As we stood to make our inconspicuous exit, black, sticky crumbs poured to the floor. I looked down and realized that the Oreos had indeed helped him, not as a snack, but as a fidget of some sort. As he sat tucked down, he was writhing his hands together, mushing the white sticky cream into the pulverized black crumbs. His white shirt and black pants were covered, my skirt was smeared, his hands were still caked, although he had released their contents onto the floor. I just stood in shock over the huge mess for a moment before gaining the presence of mind to start scooping the mess out of the chapel carpet. There I knelt in front of the pew with two hands-full of crumbs and a boy on the verge of meltdown.

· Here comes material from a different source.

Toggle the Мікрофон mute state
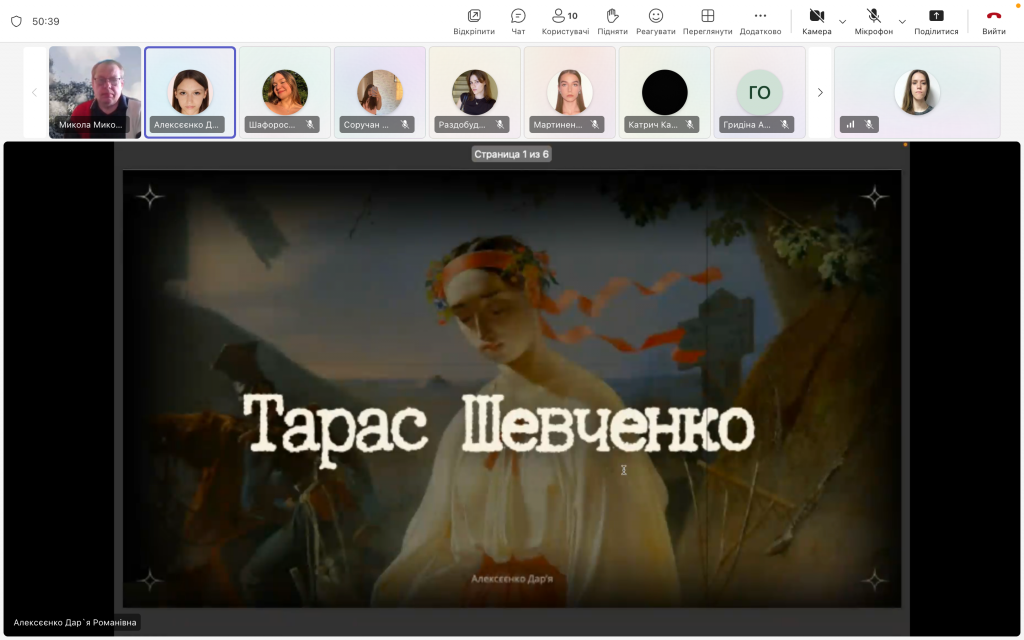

It was in this worried, embarrassed, crumby state that I heard the blessed words, “Can I help you?”
I looked up to see the kind face of Brother S. and uttered the first words that came to my mind, “I don’t even have any pockets.”
“Well I do,” He responded as he reached both of his hands out to me.
I filled his large, tender hands with my offering of Oreo mush and escaped to the bathroom with Luke close behind.
I don’t know how the rest of that mushy mess got cleaned up that day. I suspect neighboring members of the congregation probably helped. That’s the thing about church, no matter how messed up we are, the people around us always step up to make it better.
After that Sunday, we started bringing Bahr, Luke’s favorite, but very large, stuffed bear, with us to sacrament as a less messy alternative to Oreos. Luke did great with Bahr by his side for many weeks until one Sunday, in our rush to get to church, we forgot to grab Bahr. Luke still sat in our back-row seat, but he was making noises (verbal stimming) and seemed more agitated than usual. As she noticed this, the sweet sister next to me walked out for a few minutes and returned from her car with a white stuffed polar bear. She offered it to Luke, and he happily accepted. Tears of gratitude for such in-tune folks filled my eyes. It is truly humbling to receive such love.
Amid this kindness and generosity, Luke has slowly adjusted back to our routine of weekly attendance and he is no longer afraid to sit in the chapel or go to Sunday School with us. This is not to say, however, that he is completely free of less-than-desireable behaviors at church. In fact, in many ways he is a frightfully typical boy.
Just as Luke needs to sit in the same place during Sacrament meeting, he also has a self-assigned seat in Sunday School – in the front row. He takes up two or three seats and sprawls himself between my husband and me – John gets head and I get feet. We were thus positioned when Luke released a little toot of flatulence. We tried to ignore it, but Luke was completely entertained and started giggling. We hushed him, and with our most resolute face whispered that this WAS NOT funny. He slowly calmed and was down to just occasional minibursts of laughter when he rolled onto his side, lifted his leg and just let it rip! He was now engaging in a full-on giggle fest as I rushed him out the door and into the bathroom repeating, “We don’t gas in chuch!”
And so, we come to this morning. I would be attending without husband support today, so I needed a no-gas, no-behavior Sunday performance from him. He had been asking to make a cake for the past couple of days, so that became our bribe. And I will add this to my list of parent phrases I never thought I would utter, “Luke, I’ll help you make a cake after church if you don’t fart in Sunday School.”
Thankfully, Luke did earn his cake, and we had a great night baking, picking berries, and eating it together.